**TO DO**
Copy out the data word for word, without any of its pictures.

**TASK DATA**

★ ★ ★ ★ ★

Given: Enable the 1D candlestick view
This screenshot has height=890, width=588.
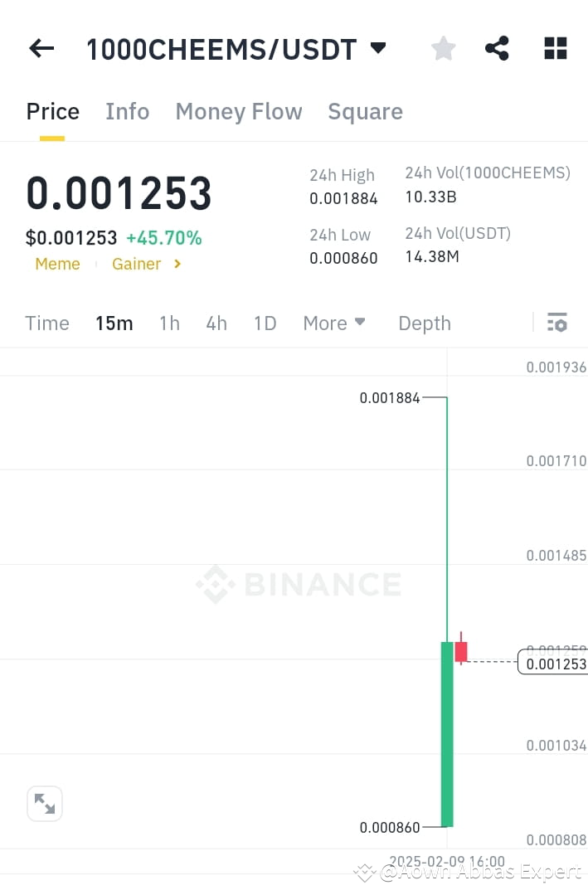Looking at the screenshot, I should coord(265,323).
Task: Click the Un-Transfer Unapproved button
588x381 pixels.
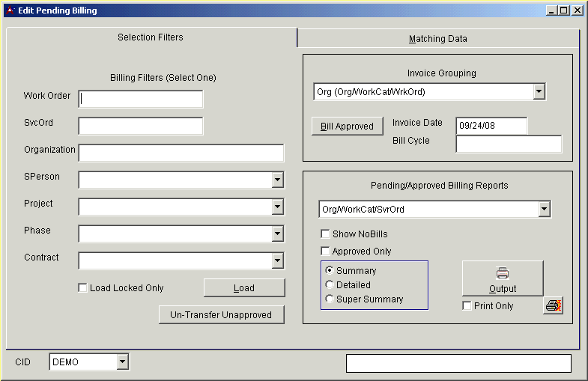Action: tap(222, 315)
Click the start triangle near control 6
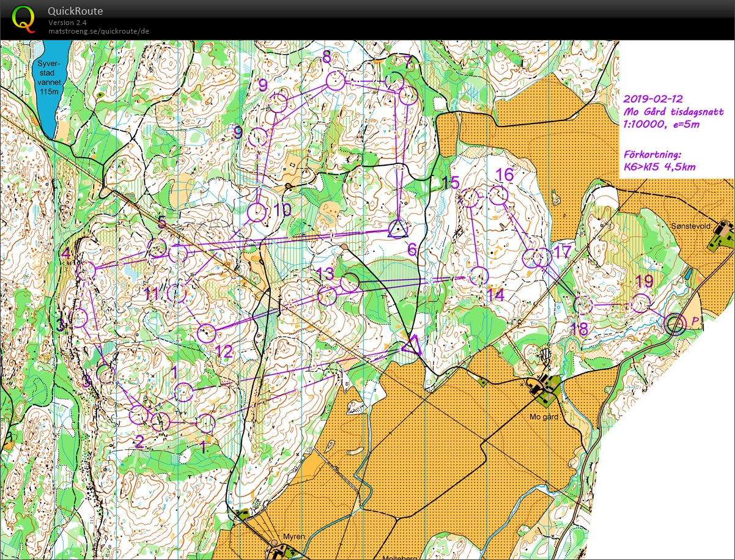Viewport: 735px width, 560px height. [x=397, y=229]
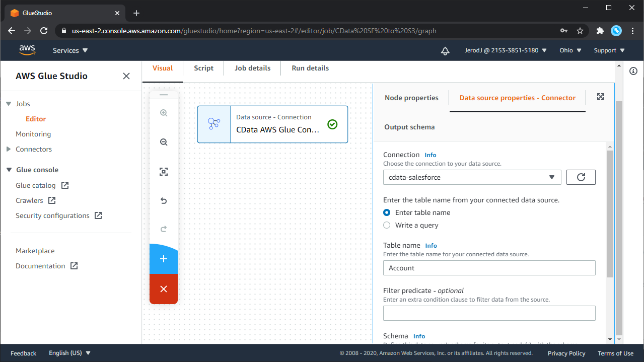Refresh the connection list
The width and height of the screenshot is (644, 362).
tap(581, 177)
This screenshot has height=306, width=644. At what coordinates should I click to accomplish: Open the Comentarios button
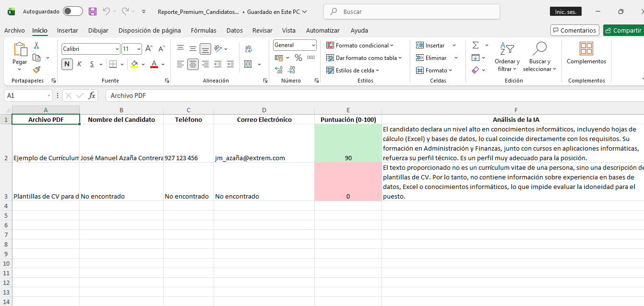(574, 30)
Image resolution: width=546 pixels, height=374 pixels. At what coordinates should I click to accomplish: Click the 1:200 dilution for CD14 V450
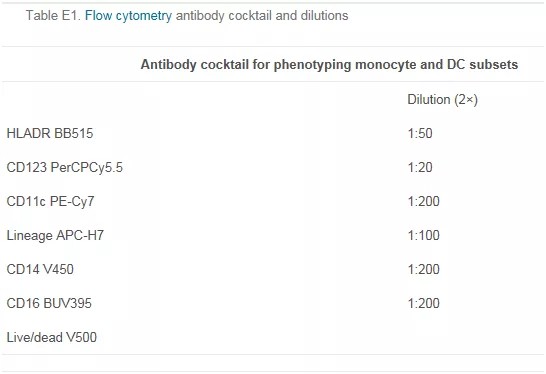[x=423, y=269]
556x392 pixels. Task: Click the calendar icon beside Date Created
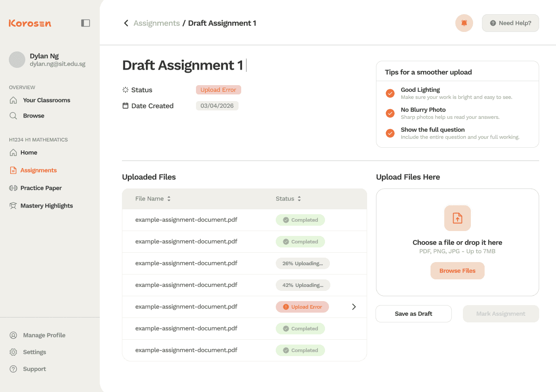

★ ★ ★ ★ ★

**TASK ANSWER**
Given: Enable the 1D candlestick view
This screenshot has height=890, width=588.
Looking at the screenshot, I should coord(265,323).
Task: Click the Un-Transfer Unapproved button
588x381 pixels.
Action: tap(222, 315)
Click the start triangle near control 6
Viewport: 735px width, 560px height. [x=397, y=229]
Refresh the connection list
The width and height of the screenshot is (644, 362).
tap(581, 177)
This screenshot has height=306, width=644. At what coordinates should I click to accomplish: Open the Comentarios button
(574, 30)
Image resolution: width=546 pixels, height=374 pixels. At what coordinates should I click to accomplish: Click the 1:200 dilution for CD14 V450
[x=423, y=269]
556x392 pixels. Task: Click the calendar icon beside Date Created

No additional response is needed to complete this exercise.